Of course that doesn't mean you should always right dumb code when there is a much better algorithm, or data structure that can do it in O(n) time, but it does mean you should think carefully before investing work to create a much cleverer (but much harder to maintain) algorithm that you think is optimal because it has a better O().

Answer 3

it's obvious, if we have: * 9n+6 => n:5 => 9*5+6 = 45+6 = 51 * 2(n^2)+1 => n:5 => 2(5*5)+1 = 2*25+1 = 50+1 = 51 then 9n+6 is much better.

Answer 4

What I would do is run the algorithm several times for the cases you described (and on computers with different processors) and get the time when you start and the time you finish. Then look at the difference between their times for each of your cases.

Answer 5

Asymptotically, a(n) is better since it's O(n) as opposed to O(n²). Here is a plot the running time as a function of n.

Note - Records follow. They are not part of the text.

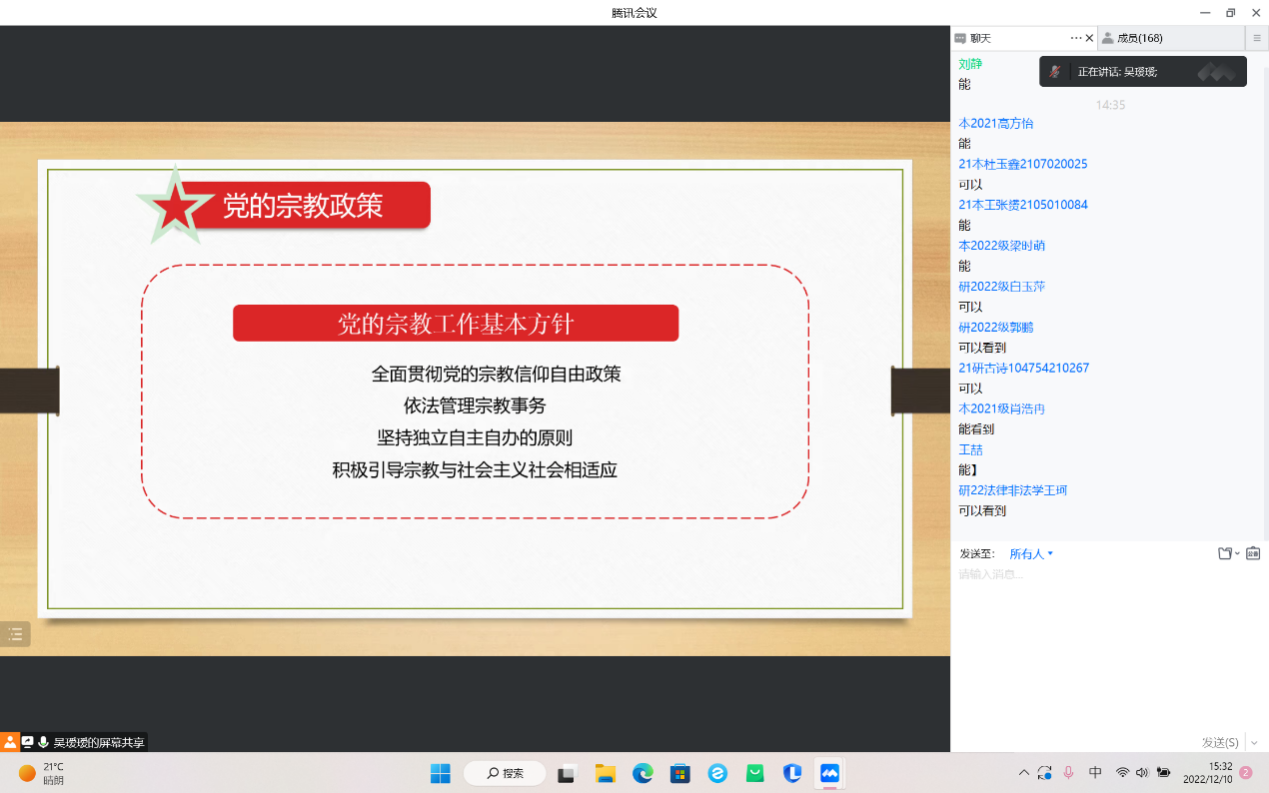Close the 聊天 chat tab
Viewport: 1269px width, 793px height.
1090,38
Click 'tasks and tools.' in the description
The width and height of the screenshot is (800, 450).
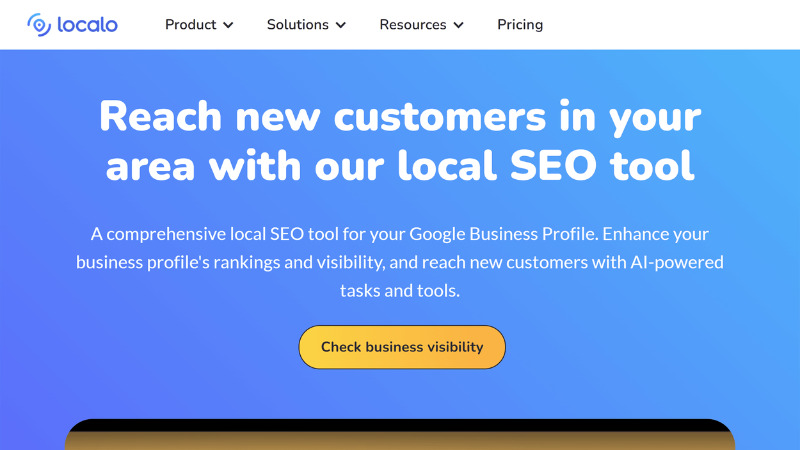[x=400, y=291]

As you can see, a(n) is only slower for small values of n.

Answer 6

Which algorithm is the best asymptotically?

To answer this question, you just need to take a look at the exponents of n in both functions: Asymptotically, n² will grow faster than n. So A ∈ O(n) is asymptotically the better choice than B ∈ O(n²).

Which is the best for small input sizes n, and for what values of n is this the case? (You may assume where necessary that n>0.)

To answer this question, you need to find the point of intersection where both functions have the same value. And for n=5 both functions evaluate to 51 (see 9n+6=2(n^2)+1 on Wolfram Alpha). And since A(4)=42 and B(4)=33, B is the better choice for n < 5.

Answer 7

Asymptotically, O(n) is better (cheaper) than O(n^2).

For small values of n, this is a simple algebra problem:

Find 'n' for which 9n+6=2(n^2)+1: cleaning it up, we get the 2nd grade equation 2(n^2)-9n-5=0. This yields n=5, which means that, for n=5, both processes would have the same cost:

• 9n+6 => n:5 => 9*5+6 = 45+6 = 51
• 2(n^2)+1 => n:5 => 2(5*5)+1 = 2*25+1 = 50+1 = 51

This means that B is better for n<5, they are equal for n=5, and A is better for n>5. If you expect n to be smaller than 5 in the vast majority of cases, then B may be a better choice, but it will only be relevant if the algorithm is used a lot. If you get implemented it as a function, the minor benefits of B pale against the call overhead, so they won't be unnoticeable.

In summary, unless you are very sure of what you're up to, go ahead with A. In general, you always want the algorithm with better (cheaper) asymptotic cost. Only when you have the same generic order, or reliable knowledge about the input data you may be getting, deeper insight is worth the effort, and even then the best approach is benchmarking both versions with realistic data than theoretical analysis.

Answer 8

Simple graphing software will show that 9n+6 will perform better quite quickly as will simple algebra. At sets of 5 or more, 9n+6 will be faster.

Answer 9

9n + 6 IS the best.

Take this example, if your n is 10, then

9n + 6 = 96 2(n^2) + 1 = 201

now, take n is 100

9n + 6 = 906 2(n^2) + 1 = 20001

and it goes on and on...

if n = 4 then

9n + 6 = 40 2(n^2) + 1 = 33

Conclusion, the second one is better if n <= 4, but worst with 5 or more.

BTW, when calculating complexity of an algorithm, we usually end up dropping factor and constants because they do not affect the speed diference by much, so it should be simplify as a(n) = n and b(n) = n^2, which gives you a clear answer.

Answer 10

By looking at the constants it's easy to see that a will be larger than b at the beginning. By looking at the occurences of n (n in a, n^2 in b), you can see that b is larger asymptotically. So we only need to figure out from which point on b is larger than a. To do that we just need to solve the equation a(n) = b(n) for n.

Answer 11

You should probably start by familiarizing yourself with asymptotics, big O notation, and the like. Asymptotically, a will be better. Why? Because it can be proven that for sufficiently large N, a(n) < b(n) for n> N.

Proof left as an exercise for the reader.